The formation of Ju 52s was escorted by only two Bf 109s (II./JG 27) and three Bf 110s (III./ZG 26). These were attacked by 46 P-38s, divided into two formations (due to the US report). The Germans scrambled whatever they could to aid the hard pressed formation of transport planes, but the whole reinforcement amounted to nothing more than eight Bf 109s from II./JG 53. The German fighter pilots shot down six P-38s, but of course were so outnumbered that they were unable to cover the Ju 52s against the masses of Lightnings. No less than 14 Ju 52s were shot down.

Later that same day, shortly after 1100 hrs on 5 April 1943, 2./JG 53 reported a combat with 24 Spitfires, whereby one Bf 109 was shot down. This matches with the Allied report referred to in “Fighters over Tunisia”, according to which 46 Spitfires of Nos. 72, 93, 111 and 243 “flew an offensive sweep over Tunis led by Wg.Cdr. Gilroy”. As a result of the Spitfire sweep led by Gilroy, the British claimed one Bf 109 shot down while they sustained the following own air combat losses: “F/Sgt. Nickless being shot down in flames, bailing out at 1,000 feet. Sgt. Faulkner’s aircraft was also damaged, as was that of PO Connors, who force-landed south of Souk el Khemis on return. Sgt. Allen’s aircraft was badly shot-up, one wingtip being shot off and a hole blown in the other wing.”

Regarding the Italian air force’s contribution to the air war over Tunisia, Wg.Cdr.
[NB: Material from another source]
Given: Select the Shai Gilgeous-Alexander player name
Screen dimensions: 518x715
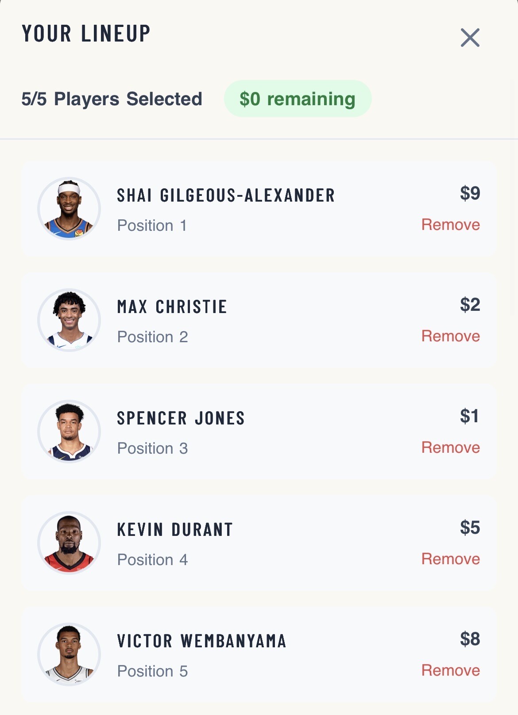Looking at the screenshot, I should (226, 195).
D. I. Benham, who flew with No. 242 Sqn., is quoted saying this about his Tunisian air war experience:

“I only saw Italian fighters on about six occasions.” (“Fighters over Tunisia”, p. 395.)

On pages 436 - 437, Shores, Ring & Hess list the claims and air combat losses for the Luftwaffe fighter units in Tunisia during the period November 1942 - May 1943. II./JG 2, II./JG 27, JG 53 and JG 77 recorded a total of 907 victories against 157 own aircraft shot down in air combat. I wonder if Playfair gives any total sum for Allied aircraft combat losses in Tunisia for the same period? Due to figures published by the British during the war, the Allies sustained a total of 626 aircraft shot down (372 fighters and 254 bombers) over Tunisia during the period 1 January 1943 - 8 May 1943, but this source has to be taken with a grain of salt.
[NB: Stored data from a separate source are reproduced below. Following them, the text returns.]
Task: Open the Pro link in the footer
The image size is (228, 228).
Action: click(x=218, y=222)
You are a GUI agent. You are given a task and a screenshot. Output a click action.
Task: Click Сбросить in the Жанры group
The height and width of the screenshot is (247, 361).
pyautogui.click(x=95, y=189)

More from ”Fighters over Tunisia” - on pages 438 - 440 there are lists of the most successful fighter aces during the Tunisia air war and their scores during the air war over Tunisia Nov 1942 - May 1943.

Due to this source, these were the top aces on both sides during the Tunisian campaign, and their respective aerial victory scores during the air war over Tunisia Nov 1942 - May 1943:


Ernst-Wilhelm Reinert (Luftwaffe), 51
Kurt Bühlingen (Luftwaffe), 40
Heinz Bär (Luftwaffe), 39 at least (plus 22 in Libya in November/December 1942)
Erich Rudorffer (Luftwaffe), 27
Franz Schiess (Luftwaffe), 23
Wolfgang Tonne (Luftwaffe), 21
Anton Hafner (Luftwaffe), 20


Neville Duke (British), 14
John J. Lynch (US), 11
Levi R. Chase (US), 10
John S. Taylor (British), 10
John K. Buchanan (British), 9,67

Anyone who now wishes to buy the excellent book “Fighters over Tunisia” only has to pay $400 to get a used copy. That’s true, have a look here:

No, I am not the seller, although I wish I were.